NT-proBNP, troponin T, and C-reactive protein were measured at baseline and at 48 and 72 hours in 1791 patients with non-ST-elevation acute coronary syndromes. Death and myocardial infarction were recorded during 30 days of follow-up. After adjustment for independent predictors of cardiac risk, baseline NT-proBNP levels >250 ng/L were associated with higher event rates (adjusted OR, 3.7; 95% CI, 2.3 to 5.7; P<0.001). In troponin T-negative patients, NT-proBNP identified a subgroup of high-risk patients (OR, 5.9; 95% CI, 2.6 to 13.3; P<0.001).
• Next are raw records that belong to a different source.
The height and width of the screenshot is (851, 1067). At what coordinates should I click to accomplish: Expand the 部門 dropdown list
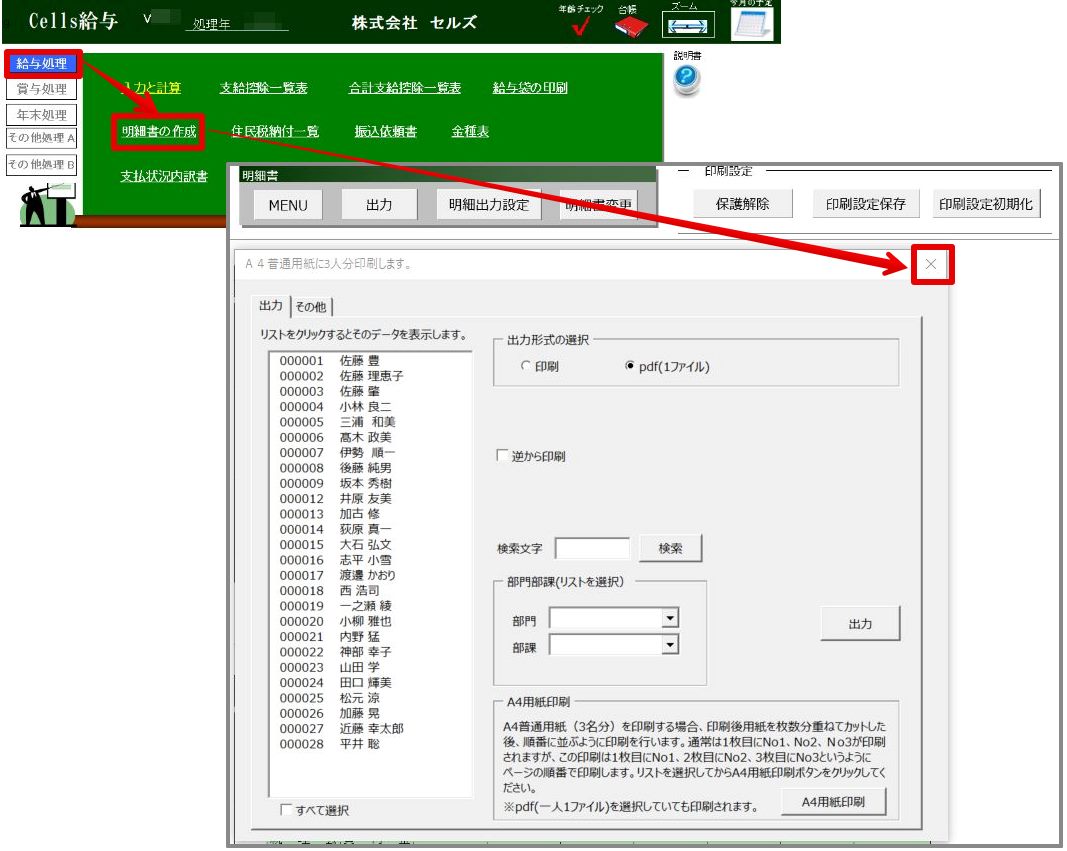pos(670,620)
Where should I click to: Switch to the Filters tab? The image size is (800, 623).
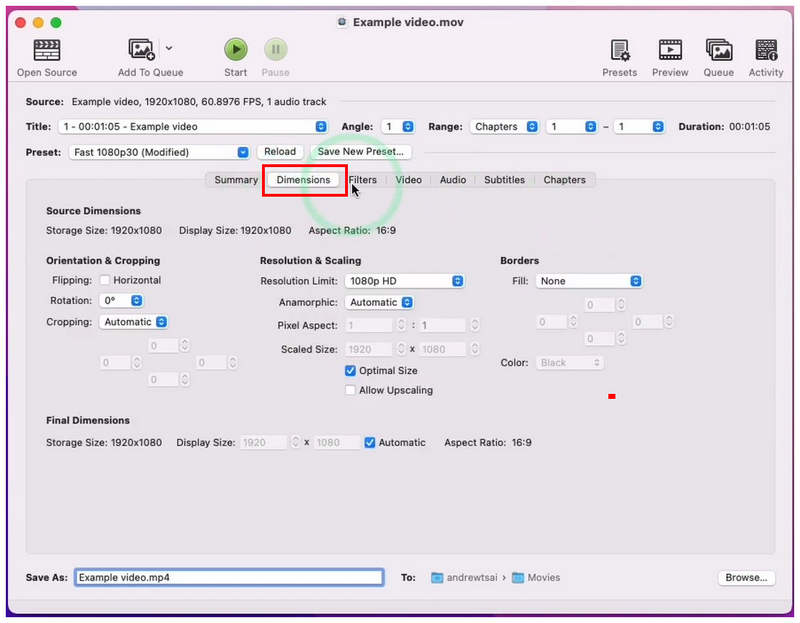(x=363, y=180)
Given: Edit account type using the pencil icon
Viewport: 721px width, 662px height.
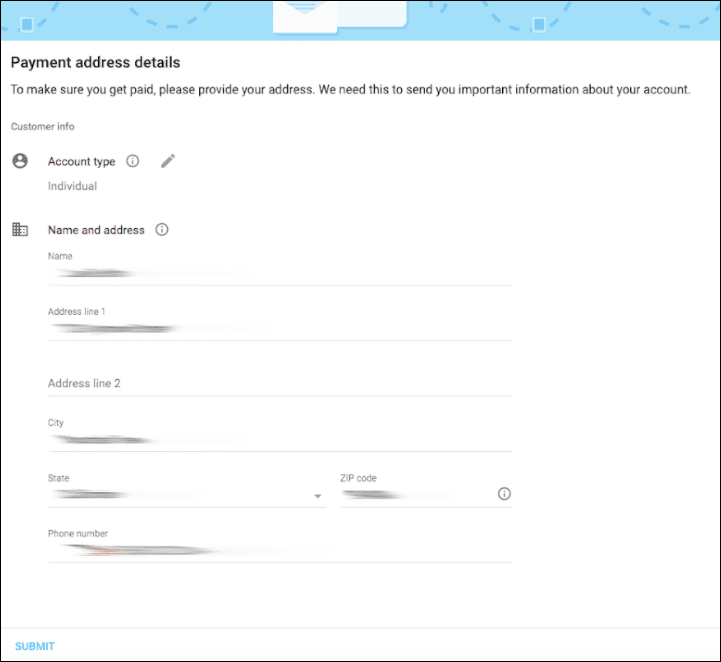Looking at the screenshot, I should click(168, 161).
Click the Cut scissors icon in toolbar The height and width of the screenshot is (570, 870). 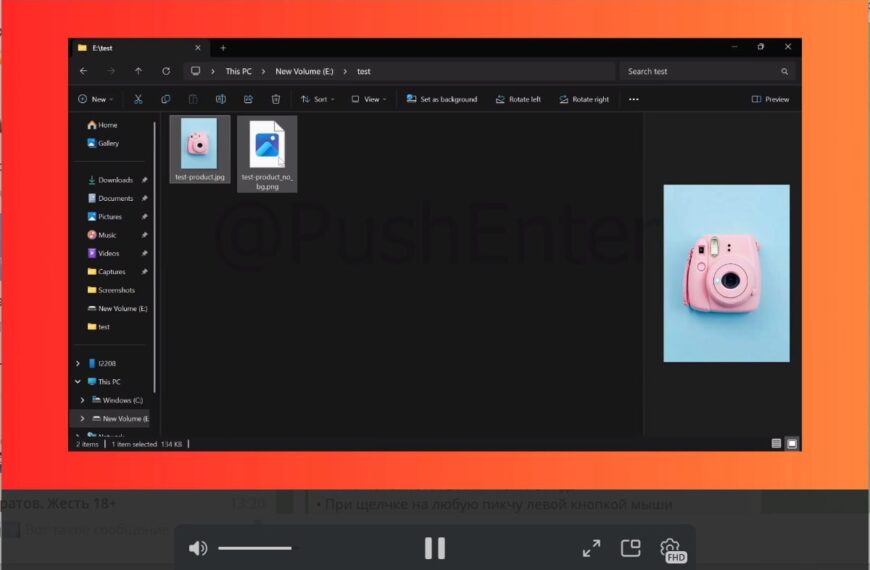(x=138, y=99)
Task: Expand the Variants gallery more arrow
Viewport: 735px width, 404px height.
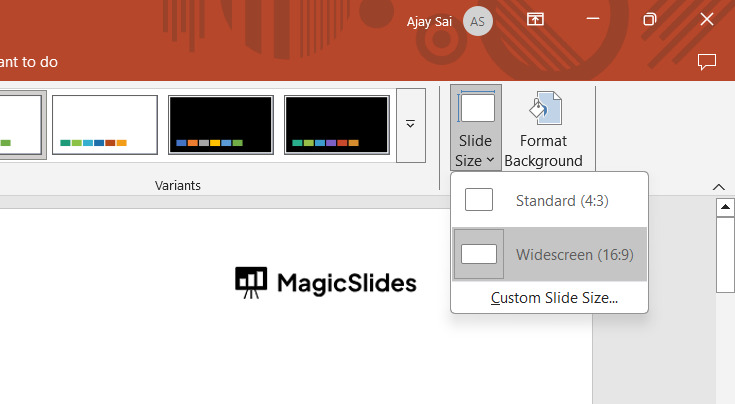Action: coord(410,125)
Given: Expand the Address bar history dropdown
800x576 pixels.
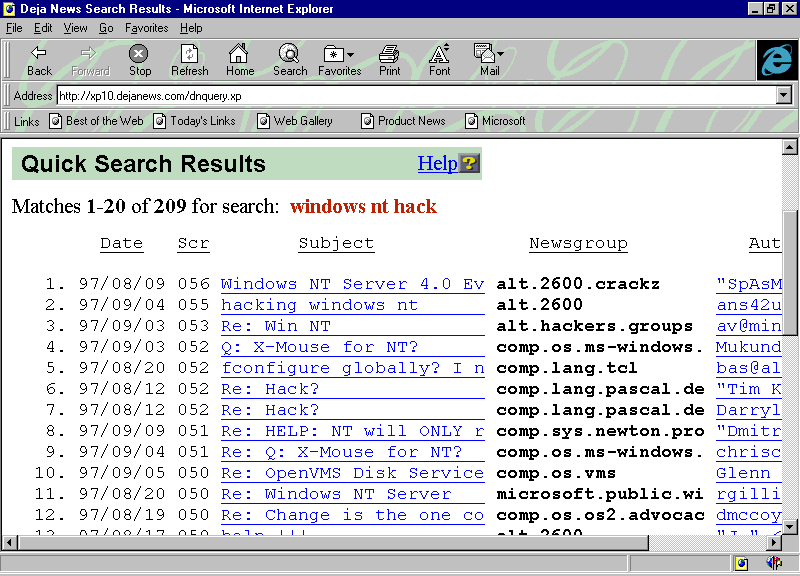Looking at the screenshot, I should (x=783, y=96).
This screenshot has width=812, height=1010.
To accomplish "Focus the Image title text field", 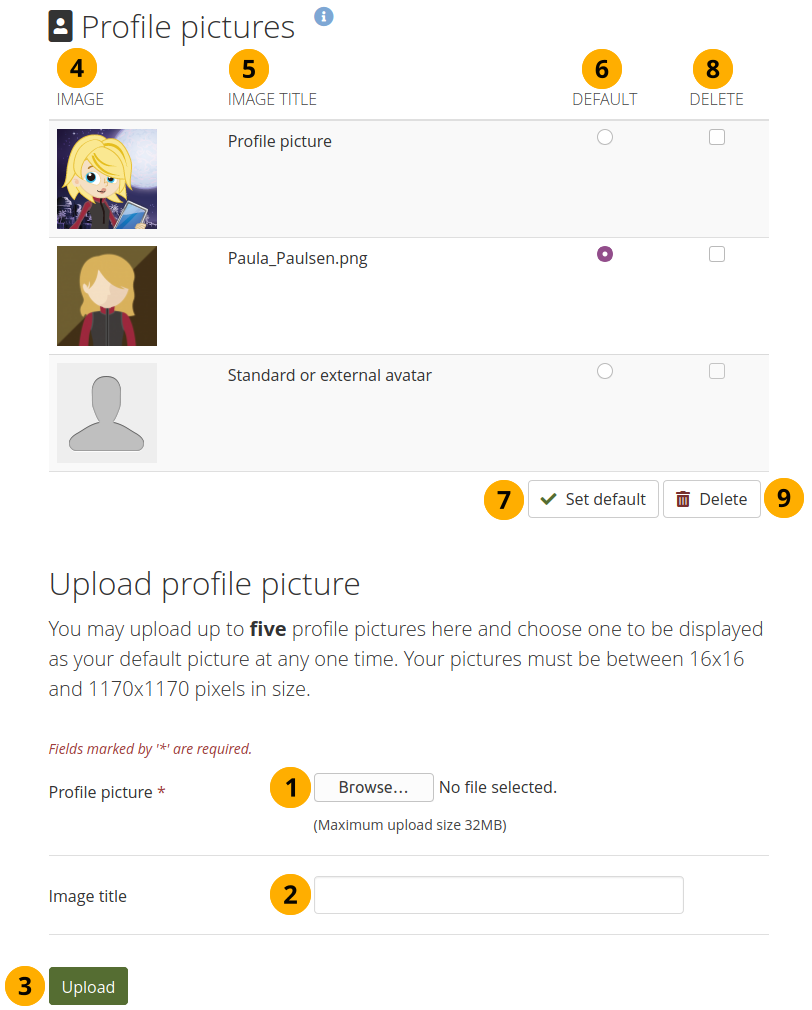I will pos(498,895).
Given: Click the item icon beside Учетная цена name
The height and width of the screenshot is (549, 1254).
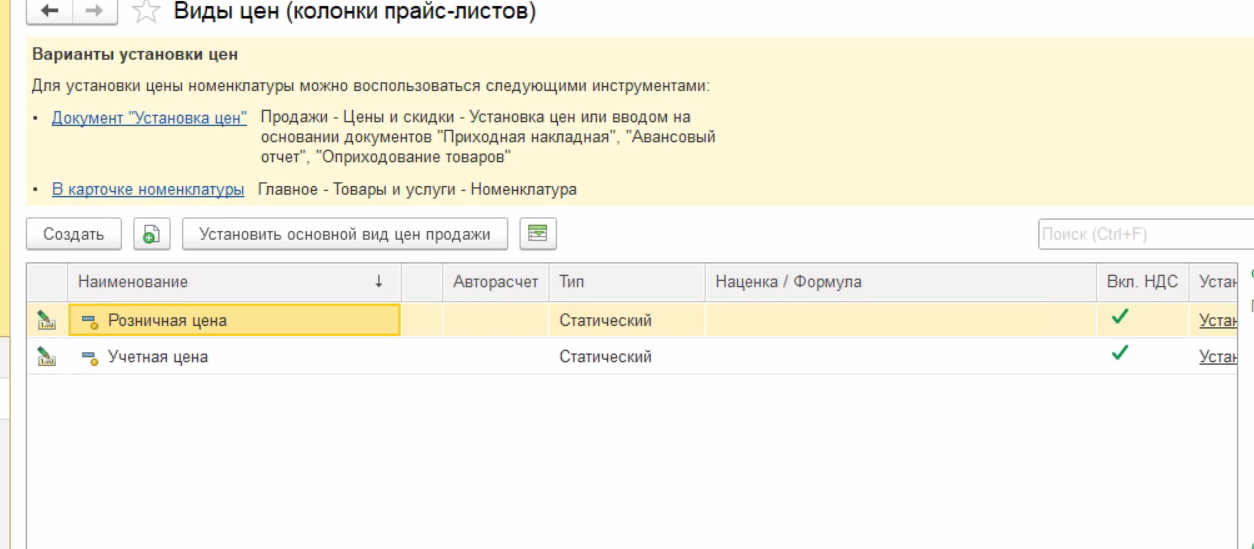Looking at the screenshot, I should click(x=89, y=357).
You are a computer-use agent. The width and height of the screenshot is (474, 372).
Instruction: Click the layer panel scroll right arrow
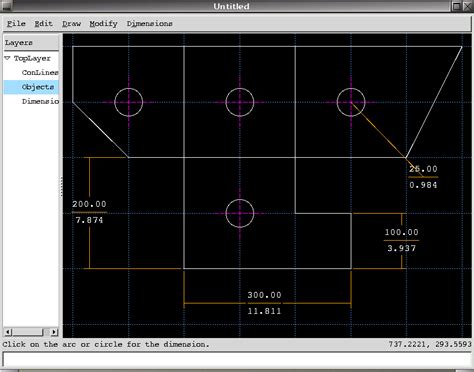coord(54,332)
The risk in those patients (7.2%) did not significantly differ from that in troponin T-positive patients (9.8%; P=0.25). Importantly, clinical stabilization without refractory ischemia was associated with a rapid (as soon as 48 hours after onset of symptoms) and significant (48 hours; -24%; 72 hours, -49%; both P<0.001) decline in NT-proBNP levels. In patients with high NT-proBNP baseline levels, lack of a rapid decline in NT-proBNP levels (< or =250 ng/L) was linked to an adverse short-term prognosis (OR, 33.7; 95% CI, 8.2 to 138.8; P<0.001). In patients with low NT-proBNP baseline levels, a rise in NT-proBNP levels over 72 hours to >250 ng/L was also linked to an adverse 30-day prognosis (OR, 24.0; 95% CI, 8.4 to 68.5; P<0.001).
Neurohumoral activation as evidenced by NT-proBNP appears as a unifying feature that is independent of other biochemical markers (myocardial necrosis, inflammation) and is a powerful and independent determinant of the short-term cardiac risk in patients with acute coronary syndromes. Whether serial measurements of NT-proBNP in patients with ACS may be used to more rapidly identify patients suitable for early discharge or more intensive therapy deserves future prospective studies.